WORK INSTRUCTION:
Copy the entries below exactly, but only from the line containing "Click the large" through the final line.

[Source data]
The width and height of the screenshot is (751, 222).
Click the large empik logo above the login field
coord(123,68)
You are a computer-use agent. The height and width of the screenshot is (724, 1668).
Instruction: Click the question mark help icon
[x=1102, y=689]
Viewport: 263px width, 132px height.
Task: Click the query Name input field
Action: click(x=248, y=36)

ANSWER AREA:
Click the large empik logo above the login field
coord(123,68)
You are a computer-use agent. The height and width of the screenshot is (724, 1668).
Instruction: Click the question mark help icon
[x=1102, y=689]
Viewport: 263px width, 132px height.
Task: Click the query Name input field
Action: click(x=248, y=36)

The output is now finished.